Use a loop and execute HGETALL for each FK?
Create a TAG on the ID field and use FT.SEARCH to retrieve them by this tag.
In Redis currently there is no way to retrieve multiple hashes at the same time is there? Something like an MGETALL hash1 hash2, etc.
An example would be a collection of Flights, which have Airports and Aircrafts. In my flight hash I am only storing AirportID and AircraftID, and once I have retrieved the flights I need, I have to also attach the Airports to them.
So if your Foreign Key is the key name itself then you can hgetall on each key in a pipeline which should make it very fast. Another option is to use LUA and do the ft. aggregate + hgetall inside the LUA script and return only the airports, the downside of this approach is that it will not work on cluster. If you want to do something similar on cluster you can use RedisGears RedisGears - Programmable engine for data processing in Redis
Let me know which option you want to go with and I can help you further.
I am using c# (stackexchange’s library) and I went ahead and implemented pipelining/ batching as it seemed to be the easiest of the options provided, and it seems to work much better! So this should be much more efficient than using FT.SEARCH with tags right?
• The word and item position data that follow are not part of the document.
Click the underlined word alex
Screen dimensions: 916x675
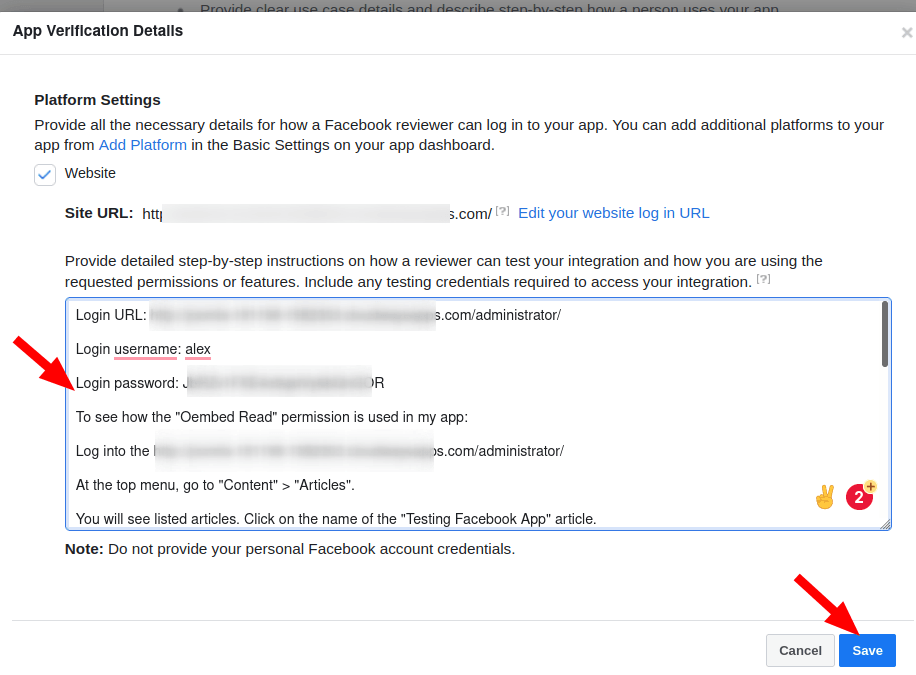197,348
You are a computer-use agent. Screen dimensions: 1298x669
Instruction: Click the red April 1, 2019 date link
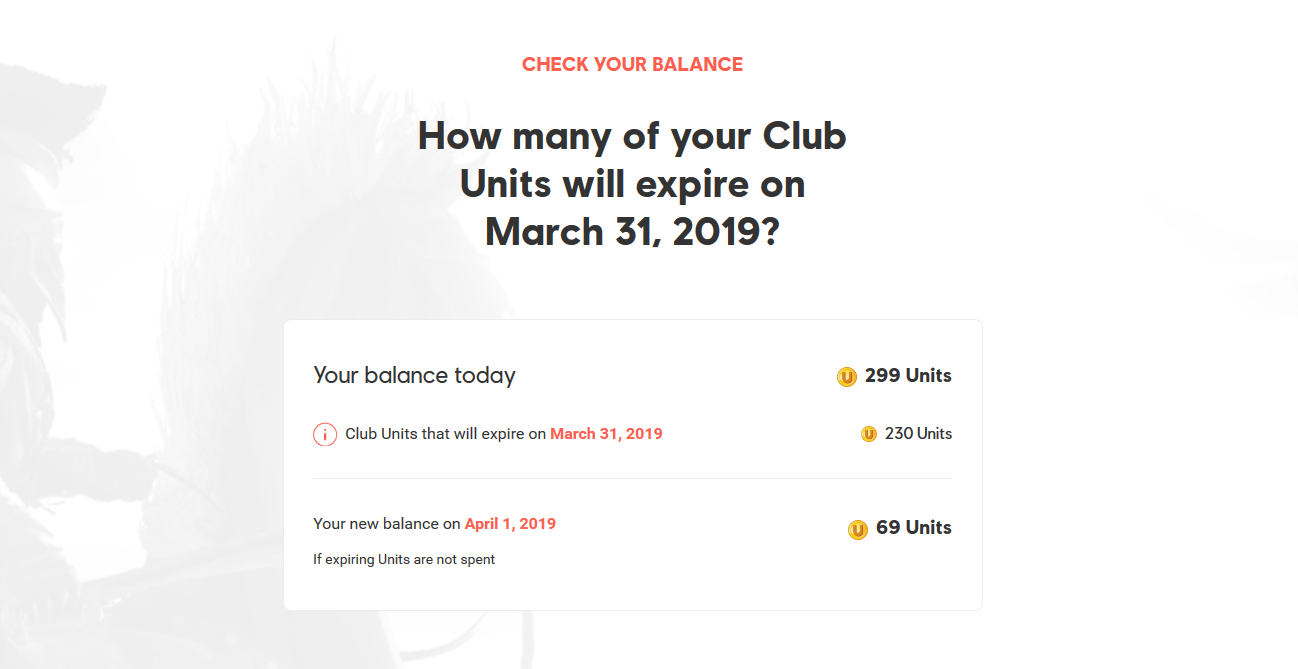pos(510,524)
I have my dev environment running in the cloud as well so it’s a bit difficult at the moment to test performance, is there a recommended number of records per batch I should not go over? I am assuming sending something like 100k at the same time would likely be a bad idea?
Yes it should be the fastest, its a direct access to a hashtable instead of search inside inverted index.
Regarding pipeline size, for sure not 100K, Its also depends on the network, the hardware, and the size of the results (like how many fields in the hashes and the size of each field). You will have to test and see what gives the best results.